Bonjour, je m’appelle Kevin. Je suis élève de Terminale STG à Jean- Lurçat, Paris 13e. N’ayant pas pu avoir des cours de créole guadeloupéen, je ne sais pas avec quels textes je dois me présenter à l’épreuve du bac 2013 en créole guadeloupéen. Je souhaite acquérir les outils nécessaires, textes, méthodologie, de langue vivante 2 pour passer mon bac dans les meilleures conditions possibles. Je me suis renseigné dans mon lycée pour obtenir ces textes, documents, mais aucune personne ne sait vraiment où je peux les obtenir. Le bac approche, je ne sais toujours pas comment je vais faire pour pouvoir préparer mon oral de langue. Pourriez-vous m’envoyer les textes relatifs au bac créole guadeloupéen ou me dire quels sont les titres des images, documents, textes nécessaires pour le bac ? Dans l’attente d’une réponse favorable…

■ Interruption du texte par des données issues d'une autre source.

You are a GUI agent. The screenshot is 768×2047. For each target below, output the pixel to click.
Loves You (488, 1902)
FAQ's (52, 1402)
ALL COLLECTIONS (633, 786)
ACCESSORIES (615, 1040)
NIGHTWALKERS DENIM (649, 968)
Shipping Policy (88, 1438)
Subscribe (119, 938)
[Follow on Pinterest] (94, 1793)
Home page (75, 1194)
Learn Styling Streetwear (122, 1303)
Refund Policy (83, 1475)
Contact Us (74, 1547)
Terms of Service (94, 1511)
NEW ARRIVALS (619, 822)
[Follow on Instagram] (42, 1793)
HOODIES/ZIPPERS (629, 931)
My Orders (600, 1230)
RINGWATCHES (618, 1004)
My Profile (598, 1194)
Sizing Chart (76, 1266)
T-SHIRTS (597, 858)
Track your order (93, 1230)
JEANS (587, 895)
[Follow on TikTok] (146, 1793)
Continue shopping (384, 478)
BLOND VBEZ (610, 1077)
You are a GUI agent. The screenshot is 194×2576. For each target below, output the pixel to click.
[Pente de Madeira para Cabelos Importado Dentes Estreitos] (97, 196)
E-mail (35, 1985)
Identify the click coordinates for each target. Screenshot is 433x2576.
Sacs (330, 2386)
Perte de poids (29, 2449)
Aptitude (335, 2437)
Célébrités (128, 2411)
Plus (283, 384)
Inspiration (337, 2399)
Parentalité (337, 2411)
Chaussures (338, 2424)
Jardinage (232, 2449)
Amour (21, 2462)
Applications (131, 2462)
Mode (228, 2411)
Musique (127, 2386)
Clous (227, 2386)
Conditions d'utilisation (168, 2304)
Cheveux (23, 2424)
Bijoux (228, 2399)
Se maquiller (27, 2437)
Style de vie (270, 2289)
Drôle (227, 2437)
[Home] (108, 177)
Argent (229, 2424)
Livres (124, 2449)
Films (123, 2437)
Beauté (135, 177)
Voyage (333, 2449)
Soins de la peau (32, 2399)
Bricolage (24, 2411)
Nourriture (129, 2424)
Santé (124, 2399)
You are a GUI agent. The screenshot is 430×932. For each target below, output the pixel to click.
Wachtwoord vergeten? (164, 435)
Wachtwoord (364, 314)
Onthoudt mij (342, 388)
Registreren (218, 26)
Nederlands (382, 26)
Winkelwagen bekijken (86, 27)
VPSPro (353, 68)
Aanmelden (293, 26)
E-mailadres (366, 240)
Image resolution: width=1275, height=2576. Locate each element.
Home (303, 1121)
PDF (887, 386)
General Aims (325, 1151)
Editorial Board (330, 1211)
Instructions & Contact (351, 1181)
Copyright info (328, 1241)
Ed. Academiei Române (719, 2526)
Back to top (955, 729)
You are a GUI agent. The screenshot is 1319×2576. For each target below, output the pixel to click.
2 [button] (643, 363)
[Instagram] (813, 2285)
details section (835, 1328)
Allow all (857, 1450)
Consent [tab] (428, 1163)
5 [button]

Bonjour Madame, bonjour Monsieur,
Je suis actuellement lycéenne en classe de Terminale. J’ai choisi de prendre le créole guadeloupéen en option facultative lors de mon inscription, sauf que je ne m’étais pas bien renseignée. J’aimerais avoir plus d’informations si cela est possible. Je sais uniquement que c’est une épreuve à l’oral comme pour toutes les langues, qu’il faudra se baser sur des textes étudiés, sauf que je ne prends pas de cours de créole. Je comprends parfaitement le créole et je sais le parler mais j’aimerais encore plus me perfectionner afin de pouvoir être le plus préparée pour le jour J. Donc j’aimerais savoir s’il y a des moyens, que vous fassiez quelque chose pour moi sachant que vous êtes une association. Je vous remercie d’avance.

Bonjour, Ma fille est en Terminale STG et souhaite rejoindre une association dans les environs les plus proches du domicile qui est Sartrouville pour apprendre à écrire et lire le créole, car elle souhaite prendre le créole en option facultative au bac.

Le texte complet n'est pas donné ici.